Our nation’s law enforcement and emergency personnel are sworn to protect. There is no fine print. It’s not, “protect everyone … except those you don’t like.” Officers are not required to work at Levi Stadium, and when they do, they are paid as security personnel. An individual officer has the right to pass up working at the stadium. But the fact that one would do that because they disagree with the views of one person in that stadium is alarming and petty. There seem to be plenty of officers who would step up and fill the empty positions. But what if there weren’t? Apparently, there are members of our law enforcement who would be OK with leaving a stadium of thousands of people defenseless.
In the SCPOA letter, and a similar letter from the San Francisco Police Officers’ Association, Kaepernick was accused of generalizing members of law enforcement and dismissing the daily struggles of police.
Kaepernick never said Officer So-And-So and Officer Such-And-Such were racists. He never said all police officers are racist. He never said that their jobs weren’t dangerous. He just pointed out that a problem exists. Apparently, this was too much for members of SCPOA, as it says in its letter: “Your employee further insulted all law enforcement officers in America by stating, ‘There is police brutality. People of color have been targeted by police.’” So it’s insulting that Kaepernick pointed out something that has been proven to be true? Police brutality and racial profiling absolutely exist, and it’s not just a rare occurrence. After lengthy investigations, police departments throughout the country have been found to have severe problems with systemic racism, including the San Francisco Police Department.

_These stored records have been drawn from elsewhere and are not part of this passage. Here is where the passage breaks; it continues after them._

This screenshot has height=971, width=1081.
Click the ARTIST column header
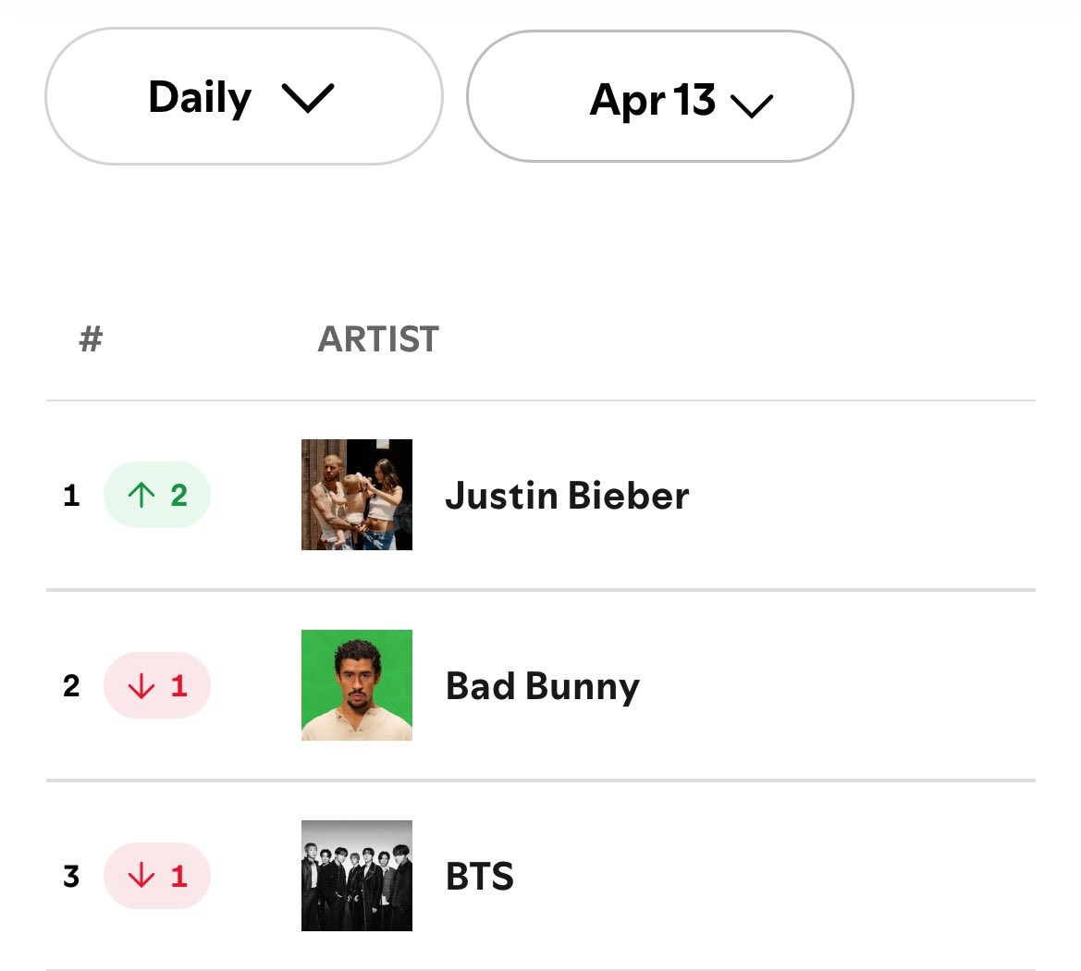(x=378, y=339)
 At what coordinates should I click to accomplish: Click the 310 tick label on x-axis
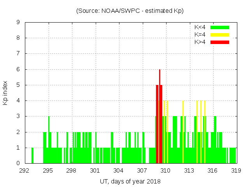click(166, 171)
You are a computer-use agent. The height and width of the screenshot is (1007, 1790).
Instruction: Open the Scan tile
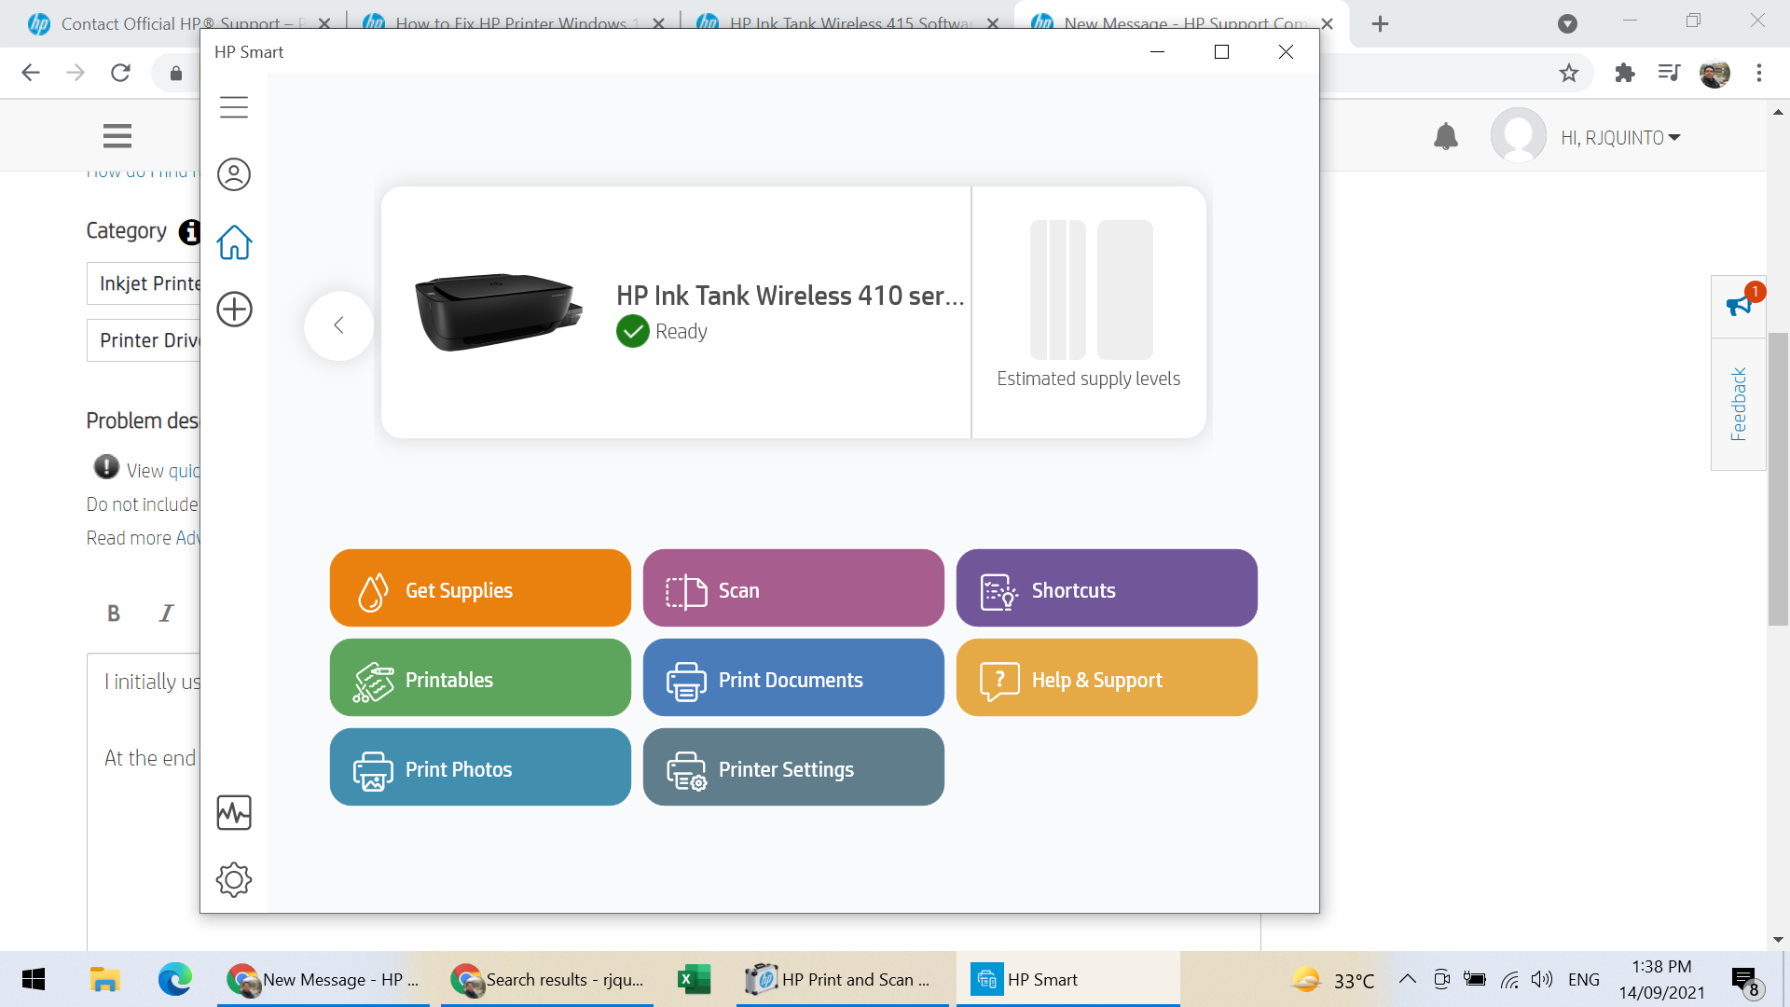click(793, 588)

Police brutality and racism, both as separate entities and as an ugly tag-team, are issues that affect all of us. Across the county, we are seeing police departments that are militarized and lacking in de-escalation tactics, resulting in fatality when a better outcome could have been reached. And in terms of racism, the American spirit is to stand united despite our differences — if any group of people in this country is suffering because of who they are, we all have an obligation to stand up for it.
This problem is real. It’s happening on campuses. In cities. Out on the countryside. On the East Coast. The West Coast. And all of this is causing the public to lose trust in those we depend on to protect us. I know that police do good. I know there are officers who go above and beyond every day — who put their lives on the line for the greater good. But still, my trust in them is almost completely gone because the reality of our “justice” system is one in which black boys are shot for wearing hoodies and carrying Skittles, women are interrogated about what they were wearing and how much they drank after being raped, and their rapists only get six-month sentences and then are released early, while others are spending years in jail for having possessed marijuana.
Any officers who choose to participate in a boycott of defending Levi Stadium are proving all the things they hate about Kaepernick’s opinion right. They are proving that there is indeed a limit to who they are willing to protect. They are giving the public more reasons to be distrustful, skeptical, and uncomfortable around law enforcement. In a time when we need them to step up, they are instead turning their backs on us.
I am sick to death of the idea that if you stand with Black Lives Matter, then you are also anti-cop. This is ridiculous. Social justice activists want everyone to be safe, including officers. We want measures to be put in place to prevent racism and other forms of discrimination from influencing the actions of those who should be protecting us. We also want to see all of our men and women who are in service for the general public come home safe to their families each day.
Absolutely no one deserves to lose their loved ones to a premature, preventable tragedy, whether they had black skin or a blue uniform.